East Africa politics: Quick View - EAC summit reiterates old promises
- Content Type
- Country Data and Maps
- Economist Intelligence Unit
- No abstract is available.
- International Relations, Politics, News Analysis, Forecast
- Political Geography
- Uganda, Kenya, Sudan, Tanzania, Rwanda, Burundi, South Sudan
Heads of state of the East African Community (EAC; Burundi, Kenya, Rwanda, Uganda, Tanzania and South Sudan) convened on February 23rd for the 19th ordinary summit.
The summit took place amid the mostly cordial relations between the member states, with a post-summit communiqué instructing the secretariat to implement the region's priority infrastructure projects and expedite progress towards establishing a regionwide monetary union. These are, however, old pledges that have never been undertaken and the summit served mostly as a reminder of the slow pace of regional integration in East Africa in recent years. Moreover, with the secretariat again bemoaning its lack of resources, governments' reluctance to allocate fiscal revenue to the EAC suggests that political will to develop the union is shakier than leaders' rhetoric might suggest.

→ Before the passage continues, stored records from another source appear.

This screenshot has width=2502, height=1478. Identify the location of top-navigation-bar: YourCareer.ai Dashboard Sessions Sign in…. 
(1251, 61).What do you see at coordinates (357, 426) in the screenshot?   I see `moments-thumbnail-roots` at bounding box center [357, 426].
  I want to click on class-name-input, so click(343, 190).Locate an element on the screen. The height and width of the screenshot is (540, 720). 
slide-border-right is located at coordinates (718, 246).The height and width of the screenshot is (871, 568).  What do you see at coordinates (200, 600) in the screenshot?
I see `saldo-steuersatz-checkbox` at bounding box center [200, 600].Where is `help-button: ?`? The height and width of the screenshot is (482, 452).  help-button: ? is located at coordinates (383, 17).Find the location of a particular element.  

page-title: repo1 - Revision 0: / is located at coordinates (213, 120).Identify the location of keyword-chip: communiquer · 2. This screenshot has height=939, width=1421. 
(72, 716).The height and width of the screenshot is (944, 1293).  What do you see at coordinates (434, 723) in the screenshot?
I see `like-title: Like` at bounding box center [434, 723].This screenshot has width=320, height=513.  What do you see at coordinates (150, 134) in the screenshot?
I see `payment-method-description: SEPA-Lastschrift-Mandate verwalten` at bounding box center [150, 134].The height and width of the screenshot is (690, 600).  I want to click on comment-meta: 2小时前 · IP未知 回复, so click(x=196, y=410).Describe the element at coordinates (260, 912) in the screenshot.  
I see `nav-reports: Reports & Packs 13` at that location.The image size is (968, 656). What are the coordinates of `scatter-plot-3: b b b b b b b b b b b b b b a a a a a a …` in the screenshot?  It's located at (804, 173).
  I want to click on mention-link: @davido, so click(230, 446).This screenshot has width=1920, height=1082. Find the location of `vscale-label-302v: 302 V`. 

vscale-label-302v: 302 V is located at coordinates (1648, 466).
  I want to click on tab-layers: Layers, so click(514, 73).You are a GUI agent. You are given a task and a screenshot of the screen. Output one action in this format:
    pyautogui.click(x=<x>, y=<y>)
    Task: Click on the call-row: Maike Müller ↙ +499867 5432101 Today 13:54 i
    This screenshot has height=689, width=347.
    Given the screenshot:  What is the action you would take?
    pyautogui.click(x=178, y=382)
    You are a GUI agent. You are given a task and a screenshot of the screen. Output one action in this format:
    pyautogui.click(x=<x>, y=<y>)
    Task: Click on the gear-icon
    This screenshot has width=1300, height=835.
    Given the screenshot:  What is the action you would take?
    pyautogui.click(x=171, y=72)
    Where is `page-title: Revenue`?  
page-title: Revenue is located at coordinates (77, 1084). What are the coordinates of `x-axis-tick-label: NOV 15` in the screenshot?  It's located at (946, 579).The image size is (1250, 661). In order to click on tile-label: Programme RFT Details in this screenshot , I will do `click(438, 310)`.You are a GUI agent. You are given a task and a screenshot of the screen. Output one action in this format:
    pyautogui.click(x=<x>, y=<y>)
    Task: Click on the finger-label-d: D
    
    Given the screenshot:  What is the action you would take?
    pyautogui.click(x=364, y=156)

Aside from slow-moving plans to deepen integration, though, trade relations in the bloc will remain of considerable importance to all member states. Intra-EAC trade has been declining in recent years and, with leaders blaming this on unfair competition from imports from Asia and Europe, regional trade policy is at risk of growing increasingly protectionist. The automotive industry and the textiles industry have been highlighted as priorities for development, and restrictions on imports (particularly of used cars and second-hand clothes) will be considered. The EAC's willingness to impose these amid political resistance from overseas is uncertain, however.
Specifically, declining trade between Kenya and Tanzania-the two largest members of the bloc-has contributed to the slowdown in intra-regional trade. Tit-for-tat trade restrictions have fuelled tensions between the neighbours over the past year, while allegations of harassment and bribery at border posts have further strained the countries' ties. But the countries' leaders maintain that relations are warm, with John Magufuli (Tanzania) and Uhuru Kenyatta (Kenya) jointly calling on their respective ministers to resolve any outstanding disputes. We expect trade relations between the two countries to remain somewhat volatile, given the divergent interests of the neighbouring governments on trade of certain goods and services. But the largely cordial relations between leaders, coupled with the institutional framework provided by the EAC, supports our view that this will not escalate into a trade war.